Trata-se do
primeiro sucesso literário de Camilo Castelo Branco, e logo ao segundo livro
que escreveu. Aqui estão contidos todos os elementos que vieram popularizar
Camilo: a acção acelerada, predominando sobre os momentos descritivos,
preenchida com uma verdadeira plêiade de palavras retiradas do dicionário que,
como Voltaire, diz-se que lia todos os dias, mas que acrescentam pitoresco à
narrativa, grande poder imaginativo e pujança na escrita.
Ao contrário de
Eça, o seu grande rival, Camilo é um homem de acção, foi-o na vida, basta ver a
sua biografia, desde a participação nas guerras civis entre absolutistas e
liberais até às diversas polémicas em que esteve envolvido, não poucas criadas
por ele, e é-o na literatura. Esse elemento está muito presente nos Mistérios de Lisboa e é, na minha
opinião, parte da causa do seu estrondoso sucesso, ao ponto de ter sido o
escritor português mais vendido do século XIX. Com todas as suas imperfeições e
excessos, o seu conservadorismo político – é importante não esquecer que chegou
a ser absolutista, na juventude –, o seu catolicismo clássico, com tudo o que
tem de culpa, expiação, condenação divina e juízo final, que é, nunca é demais
relembrar, o grande conector das várias histórias interligadas na obra, Camilo
revela-se humano e reconhecidamente terreno. Agrada-me o sentido que nele há de
todas essas imperfeições e de como, apesar delas, ou talvez por causa delas, o
seu génio ainda hoje nos arrebatar.
Não obstante a
ideia subjacente a este romance não ser nada de inovador, Mistérios de Lisboa (1854) é um claro subsidiário dos Mistérios de Paris (1843), de Eugène Sue, cerca de uma década seu predecessor, há
aqui algo de particular que justifica a sua originalidade. Esse algo, creio, é
uma certa intuição da alma portuguesa.
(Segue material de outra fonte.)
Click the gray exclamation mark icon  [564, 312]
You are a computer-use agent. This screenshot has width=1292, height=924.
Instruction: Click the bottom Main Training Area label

Castelo Branco intui aquilo que a alma
portuguesa tem de profundamente humanitário, de livre, mas também de
fatalidade, de saudade e coragem na desgraça, seguindo a interpretação que
aponta Agostinho da Silva. A juntar a isto, estilisticamente, revejo em Camilo
algo de Victor Hugo, no seu sentido do monumental, que ainda não me tinha
apercebido nas suas novelas, forçosamente mais pequenas, sempre unido ao seu
quixotismo, que o próprio arvorou para si, que tão deliciosamente nos faz rir.